In a short statement released early in Washington D.C., the Fed said itself, the Bank of England, the European Central Bank, the Bank of Canada and the Swiss National Bank had been consulting ‘regularly on liquidity pressures in funding markets.’
This is a repeat of a similar manoeuvre last December, which failed to put a stopper on the crisis that erupted in the summer and produced the queues outside the Northern Rock Bank.
The news of today’s intervention lifted shares around the world adding further fuel to the inflationary fires that are being stoked up.
This panic reaction comes just one day after panic swept the credit markets on reports of an insolvency crunch at both the US investment bank Bear Stearns and the mortgage giant Fannie Mae. Both institutions denied the rumours.
While the British government is now pledged to aid any banks that are about to go under, in Ireland the fall in house and land prices has brought the banking system to the edge of the abyss, where the government is being advised that if push comes to shove they will have to mount a series of nationalisations to put the banking system onto ‘life support’ and bail it out.
With property prices slumping the Irish banking system faces defaults.
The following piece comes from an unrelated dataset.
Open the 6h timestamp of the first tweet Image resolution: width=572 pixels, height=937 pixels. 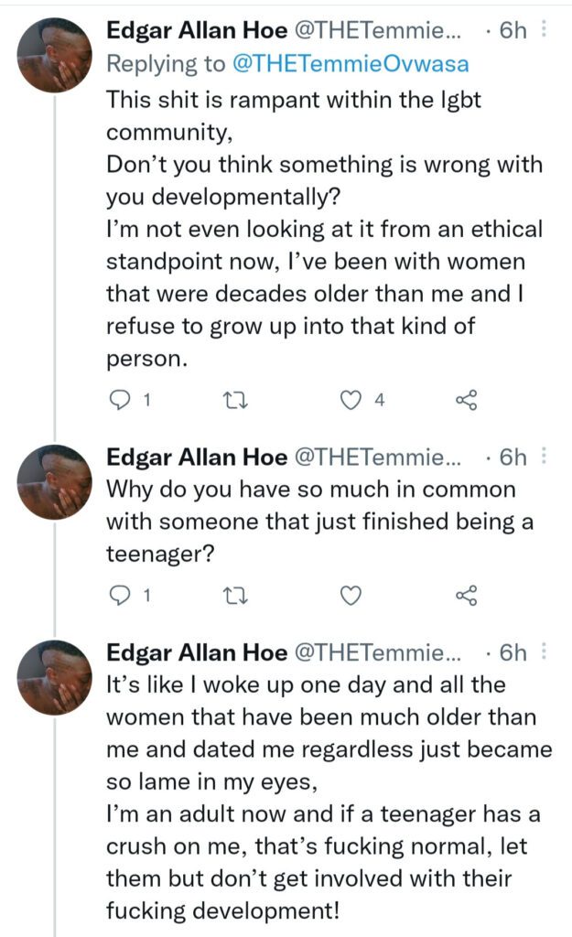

Morgan Kelly, of University College Dublin said yesterday, ‘We have a domestic recession now colliding with a global recession.
‘We cannot do the things that are normally done, with interest rates because we are part of the euro zone.
‘It is the state of the banking system that will determine how terrible this will be, and frankly that is looking very shaky.
‘We are going to see banks on life-support with very big bail-outs. The Nordic countries faced a like problem in the early 1990s when they had to take over the banks.’
Capitalism is on the rocks, and the working class is already paying the price, with rapidly growing unemployment, and a 15 per cent rise in food and fuel prices.
This is the crisis that is overshadowing Darling’s budget, which will seek to rescue the banks at the expense of the working class.
There is only one way out for the working class and this is through a socialist revolution to expropriate the bosses and bankers, to put an end to ‘Law of the Jungle’ capitalism, and to go forward to a planned economy and a socialist society.